What the NCMP actually says is: "There
will be no privatisation of profit-making PSUs, generally."
This clause was inserted in order to placate the Left and to win
its support. But selling minority stakes in government-owned companies
can, by no stretch of imagination, be called "privatisation".
Besides, the NCMP explicitly allows PSUs to raise resources from
the capital market. So, the sale of a 10 per cent stake in BHEL,
which would have brought the government's holding in the company
to a little above 57 per cent, was actually in keeping with both
the letter and spirit of the NCMP. It is, in fact, the Left that
is transgressing its tenets. Barely eight months ago, in October
2004, this very government had sold a 5.25 per cent stake in power
major National Thermal Power Corporation. If Comrades Karat and
Bardhan allowed that sale to go through, why are they flexing
their muscles now?
Besides, the Rs 900 crore that the government
was expecting to mobilise from the sale of BHEL shares would flow
into the National Investment Fund and be used to finance education,
health and employment generation projects. Part of the proceeds
would also be used to revive sick PSUs-another bad idea; it's
much better to sell them lock, stock and barrel. Also, the employees
(a section of whom are opposing the sale) have no reason to complain:
15 per cent of the shares were reserved for them. But the Left,
and some Left-leaning employees, would not listen.

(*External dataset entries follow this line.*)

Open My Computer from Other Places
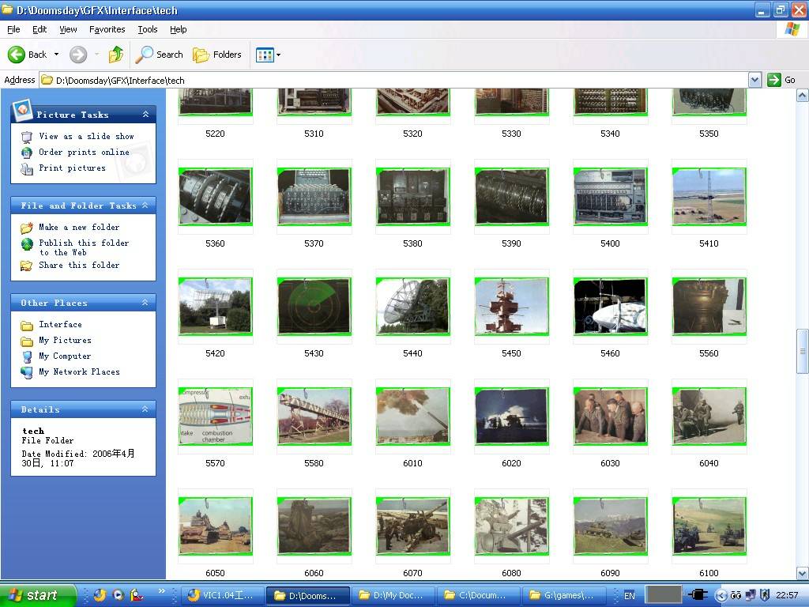809x607 pixels. click(65, 356)
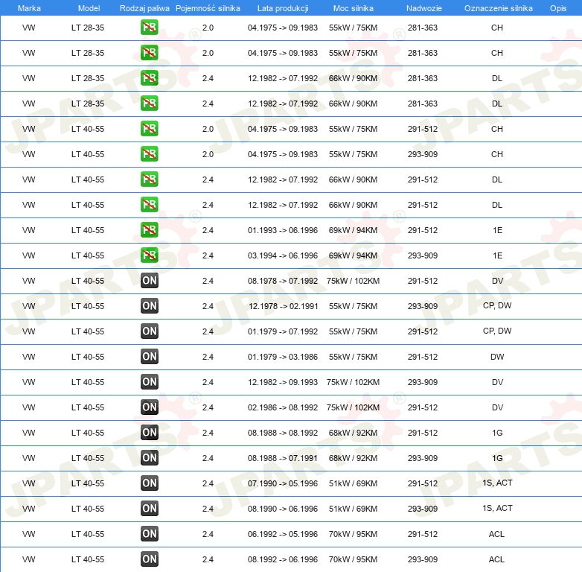Click the Moc silnika column header
582x572 pixels.
pyautogui.click(x=354, y=8)
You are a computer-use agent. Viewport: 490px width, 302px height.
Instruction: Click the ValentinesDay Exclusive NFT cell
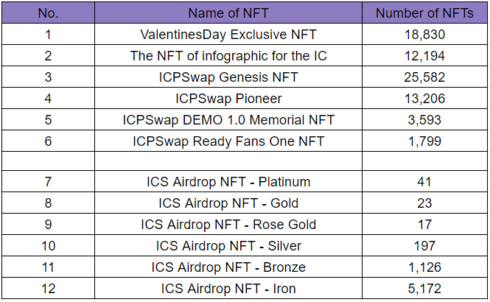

It is pertinent to note that selling "family
silver"-as the Left dubs even minority stakes in PSUs-is
a controversial topic even in the capitalist West. In the 1980s,
then British Prime Minister Margaret Thatcher had to ride roughshod
over trade unions and other opponents as she set about privatising
Britain's overstaffed and inefficient state-run companies. She
is now lauded for dragging her country, protesting and kicking,
back to the higher rungs of the so-called First World. The Dominique
de Villepin government in France is also facing opposition from
trade unions to its plans of selling a chunk of Gaz De France,
the former gas monopoly, through a public float. In October, the
French government plans another sale: of shares in Electricite
de France. Strictly speaking, neither of these sales will take
the government out of business. But they represent small, positive
steps towards greater economic freedom.
Prime Minister Manmohan Singh was getting
there when his Cabinet cleared the BHEL proposal. But the UPA's
capitulation before its Left allies now places a massive question
mark over the government's resolve to push through other more
important, but politically sticky, issues like pension and labour
reforms.
It should bear remembering that the Left
does not have a mandate to foist its economic vision on the country.
But in this era of coalitions, it is numbers that count. And so
long as the Left holds the key to this government's survival,
it will continue to extract its pound of flesh. With elections
due in Marxist bastions West Bengal and Kerala next year, things
can only get worse.
That's not very encouraging for the economy.